### US Foods Assessment
#### Julian Carrasquillo
#### 2023-04-24

Resources

* [Data Understanding and Reading in](https://scikit-learn.org/0.19/datasets/twenty_newsgroups.html)
* [SO: Building combinations of dictionary of lists](https://stackoverflow.com/questions/38721847/how-to-generate-all-combination-from-values-in-dict-of-lists-in-python)

In [213]:
from sklearn.datasets import fetch_20newsgroups
from sklearn.feature_extraction.text import TfidfVectorizer
from sklearn.naive_bayes import MultinomialNB
from sklearn.ensemble import RandomForestClassifier
from sklearn import metrics

import pandas as pd
import numpy as np

### Base Tutorial

The tutorial gave a great look into the best ways to read in the data. Removing heads, footers, and quotes helps to make more generalizable models since a lot can be gleaned from these fields. For example, having a university email in a signature tends to lean towards science-based articles.

The overall dataset is quite large, so I picked a random group of categories to develop.

In [41]:
categories = ['talk.politics.guns',
                        'comp.windows.x', 
                         'rec.sport.baseball', 
                         'sci.space']

newsgroups_train = fetch_20newsgroups(subset='train',
                                                                         remove=('headers', 'footers', 'quotes'),
                                                                         categories = categories)

len(newsgroups_train['data'])

2329

From the tutorial, we can use sklearn's built in `TfidfVectorizer`, which builds a sparse matrix based on a balance between a token's term frequency and its inverse document frequency. This weights each token by a measure of relevance to a specific document and relevance to the entire corpus. We can verify the matrix size by checking the output `vectors` shape. The number of rows aligns with the number of articles downloaded.

In [42]:
vectorizer = TfidfVectorizer()
vectors = vectorizer.fit_transform(newsgroups_train.data)
vectors.shape

(2329, 31568)

The tutorial uses a multinomial naive bayes classifier. This trains by counting the number of times each word appears in each category. When we're inferring, a document's words are scored with the most represent category being the prediction. This approach is considered naive because there is assumed independence between words. Despite that, the model still does fairly well with this subset, bringing an F1 score of ~.91.

In [43]:
clf = MultinomialNB(alpha = .01)
clf.fit(vectors,  newsgroups_train.target)
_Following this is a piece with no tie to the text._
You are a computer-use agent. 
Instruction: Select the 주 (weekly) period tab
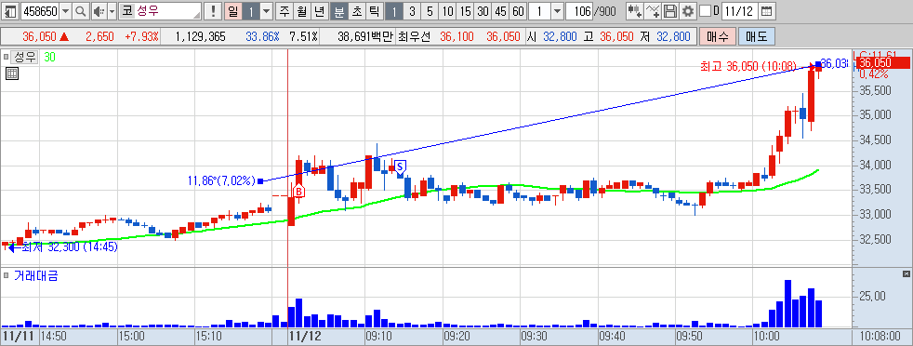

newsgroups_test = fetch_20newsgroups(subset='test',
                                                                      remove=('headers', 'footers', 'quotes'),
                                                                      categories=categories)

vectors_test = vectorizer.transform(newsgroups_test.data)
pred = clf.predict(vectors_test)
print(metrics.accuracy_score(pred, newsgroups_test.target))

0.9083870967741936


### Increasing n-grams

Just sticking with this classifier, we can see if opening up the word count of each token has any positive effects. Out of the box, `TfidfVectorizer` takes single words as tokens (unigrams). We can expand this to include any 2 word combinations (bigrams) to get some more context. Some examples for why this can be helpful:

* we can better capture a baseball players full name - `Jorge` & `Posada` mean more together and more heavily imply an article about baseball.
* we can differentiate between `climate change` and the current `political climate`


In [44]:
vectorizer = TfidfVectorizer(ngram_range = (1, 2))
vectors = vectorizer.fit_transform(newsgroups_train.data)

clf = MultinomialNB(alpha = .01)
clf.fit(vectors,  newsgroups_train.target)

vectors_test = vectorizer.transform(newsgroups_test.data)
pred = clf.predict(vectors_test)
print(metrics.accuracy_score(pred, newsgroups_test.target))

0.9


This did not increase accuracy! The combinations of words may have just added more sparcity and less signal to the tf-idf matrix. 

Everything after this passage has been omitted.